Mi cabeza en este tiempo ha volado hacia los años sesenta cuando llegamos por primera vez a La Pineda. Entonces el nombre le hacía justicia a la naturaleza que mandaba sobre el hombre proyectando familias de pinos al borde del mar proporcionándonos sombra pero también una fragancia que ahora añoro. Eran tiempos en los que el reloj iba mucho más despacio y las tardes llenas de sal y arena se alargaban hasta que una voz (mi madre Pilar) desde la cuarta planta nos reclamaba para cenar.

El restaurante El Dorado acababa de abrir sus puertas pero nosotros aún no estábamos entre quienes podían salir a comer los domingos. Nuestro concpeto del lujo se traducía en los pollos asados que daban vueltas dorándose y llenando la playa y las casas de un olor que hacía salivar. Debajo de nuestros apartamentos había un supermercado de ir por casa donde la encargada o el encargado me dejaban jugar a ser cajero. Hoy lo recuerdo cuando me paro y reconozco las caras de esos profesionales en los que difícilmente había reparado suficientemente hasta ahora. Hay tantas cosas y tantas realidades en las que no reparamos. ¿Lo haremos todavía tras la crisis?

* _PARTES DEL EJERCICIO_:
A) Por favor, devuelve literalmente la parte del fragmento que empieza en "Mi cabeza en" y acaba en "reclamaba para cenar.".
B) Según el fragmento, ¿quién reclamaba a los niños desde la cuarta planta para cenar?
El material que viene a continuación es independiente del fragmento.

* _DATOS PROPORCIONADOS_:
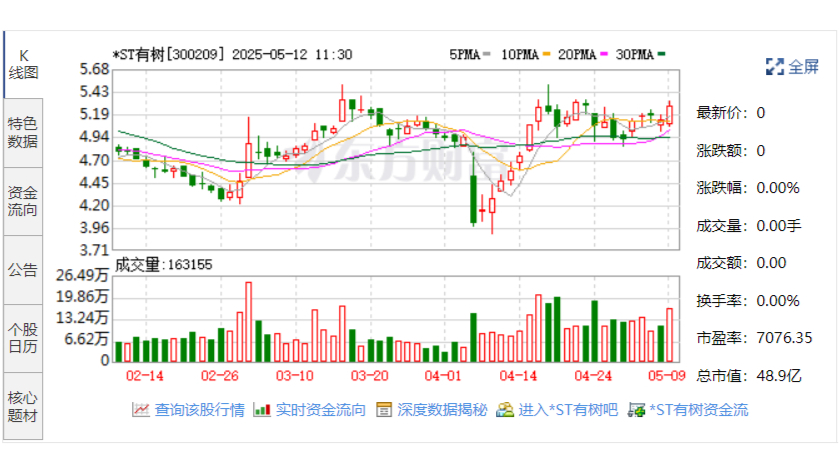
Task: Switch to the K线图 tab
Action: click(x=23, y=64)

* _RESPUESTAS ESCRITAS_:
A)
Mi cabeza en este tiempo ha volado hacia los años sesenta cuando llegamos por primera vez a La Pineda. Entonces el nombre le hacía justicia a la naturaleza que mandaba sobre el hombre proyectando familias de pinos al borde del mar proporcionándonos sombra pero también una fragancia que ahora añoro. Eran tiempos en los que el reloj iba mucho más despacio y las tardes llenas de sal y arena se alargaban hasta que una voz (mi madre Pilar) desde la cuarta planta nos reclamaba para cenar.

B) Pilar, la madre de quien narra.